1990’ların başında literatüre giren ve 21. yüzyılda başımıza musallat olan tazecik, körpecik bir kavram politik doğruculuk. Başka bir yazımın konusu olacak linç kültürünün en iştah açıcı aperitifi. Son yıllarda insanları “bunu söylemek lazım ama kimse alınmadan, gücenmeden nasıl yapacağız” kaygısına sürükleyip götüren, kibarlık budalalığının da ötesinde düşünce ve ifade özgürlüğüne vurulmuş bir ket adeta.
Genelde yazdıklarımda salt bilgi verip kanaat oluşturmayı okuyana bırakırım ya da bir kanaatim varsa yazının sonuna saklarım, okurken ön yargı oluşturmamak için. Ama bu konuda tavrım net. O yüzden bugün biraz yandaş bir yazı okuyacaksınız, ona göre konum alın.
Atadan kalma bir kavram olmadığı için toplum henüz politik doğruculuk kavramına hakim değil. Politik doğruculuk her an ensemizde boza pişiriyor ama çoğumuzun ismen henüz kendisiyle tanışmamış olması olağan. O yüzden önce bir tanışık olalım kendisi ile.

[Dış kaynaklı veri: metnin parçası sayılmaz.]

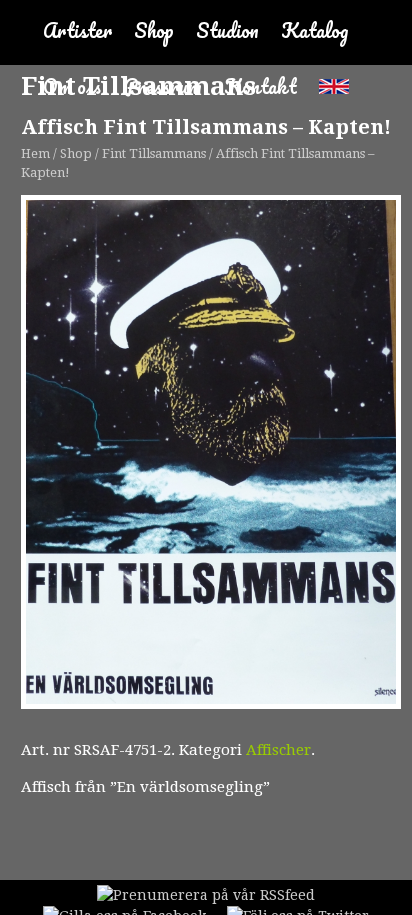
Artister (77, 30)
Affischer (278, 750)
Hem (35, 153)
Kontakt (260, 86)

Politik doğruculuk için wikipedia’da; “farklı dil, din, kültür ve cinsiyetten kişileri incitmemek amacıyla, özenle kullanılan ifade, düşünce ve uygulamaları tanımlamak amacıyla kullanılan bir terim” ifadesi mevcut. Ama günümüzdeki kullanımı açısından pek yerinde bir tanımlama değil. Wikipedia da bu yüzden bu tanımın sonuna hemen şu ifadeyi ekliyor: Bu terim günümüzde daha çok "farklı olanları" incitmemek için yapılan bazı uygulamaların pratik olmadığı veya özünde yanlış olduğu fikrinde olan karşıt taraflar tarafından eleştirel anlamda kullanılır hale gelmiştir. Yani kavram suçlayıcı. Ben hassas bir insanım politik doğruculuk yapıyorum diye bir şey yok yani. Doğru kullanımı şu: Kelimelere çok takılıyorsun, takılma bunlara, yaptığın politik doğruculuk, yapma.
Wikipedia bu şekilde tanımlamış. Bence de politik doğruculuk tam olarak da ifade özgürlüğünün ahlak bekçisidir. Kimin kararı ile oluşturulduğu belli olmayan ilkeler çerçevesinde topluma modernize edilmiş bir mahalle baskısı uygulamak değil de nedir Allah aşkına?
Şimdi gelin politik doğruculuğun kendisine bulduğu en uygun üreme ortamlarından bahsedelim biraz.
Derisi siyah renkte olan insanları nasıl tanımlarsınız? Zenci mi, siyahi mi, kara mı, Afrika kökenli mi? Çoktan seçmeli bir “acaba ne desek de yanlış anlaşılmasak” gerginliği. Bu mevzu daha çok Amerika’da sıkıntı yaratıyor. Negro, nigger, black, Afro Amerikan da Amerika’nın çoktan seçmelileri. Amerika bu ırkçılık meselesinden çok çekti. Bundan 50 yıl önce mevcut olan beyazların siyahlara olan üstünlüğü, verilen mücadeleler sonucunda bir noktaya kadar geldi. O yüzden aslında kelime anlamı siyah olan ama hakaret olarak kullanılan negro, nigger gibi kelimelere tahammülü yok toplumun ve kötü anıları canlandırdığı için hiçbir alanda kabul görmüyor artık. Genelde, siyahi anlamına gelen “Black” ifadesi kullanılıyor. Amerikan politik doğrucular black ifadesini de ayrımcı bulup Afrika kökenli Amerikan ifadesi anlamına gelen Afro Amerikan ifadesinin tercih edilmesini istiyorlar. Irkçılık konusunda belli bir seviyeye gelmiş toplumların bu tanımlamalara takılması bir nebze anlaşılabilir. Belli bir yere gelmişler şimdi son rötuşları yapıyorlar diyebiliriz.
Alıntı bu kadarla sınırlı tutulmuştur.